2. It might take a while to convert his nan
Despite growing up in Perth, Hardeman has begun life as "a Saints fan, unfortunately," he told SEN. "My Saints upbringing was that dad was originally from Mornington in Victoria, so I didn’t really get a choice to be a Saints fan (or not). I just learned to live with it." While Riley was "over the moon" to pull on the North Melbourne jumper on Monday night, getting his nan to support the Kangas might take more work. She is "a die-hard, one-eyed Saints fan," he said.
3. He's been tested against the bigger bodies
Being a young, talented footballer from the west normally means featuring in the WAFL on the path towards the AFL, and the journey has been no different for Hardeman. The dashing defender played five games for Swan Districts' reserves side in 2022 before making his debut for the senior side in Round 1 of the 2023 season. Playing in his natural half-back position, Hardeman notched 10 disposals and six marks in the Swans' one-point loss to East Perth.
4. He's a back-half architect
There's always a sense of calmness when Harry Sheezel is in possession of the ball while scanning the field from his own goalsquare, and that feeling may just extend to Hardeman.

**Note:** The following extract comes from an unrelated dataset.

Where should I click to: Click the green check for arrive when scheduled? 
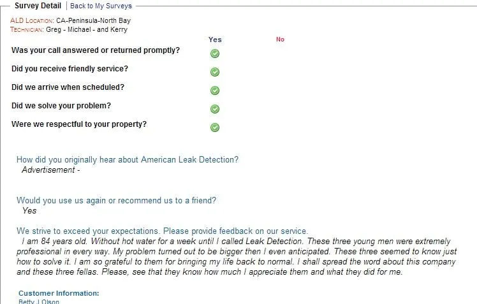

Often relied upon to kick out from full-back for WA, Hardeman's penetrating left boot provided the perfect launching pad from defensive 50.
"From a football perspective, I went into the year knowing because of the position I play, which is half-back, I needed to improve my kicking accuracy," Hardeman told The West Australian in October. "I placed real emphasis on that during the pre-season and the start of the year and I was seeing results, playing with the senior boys."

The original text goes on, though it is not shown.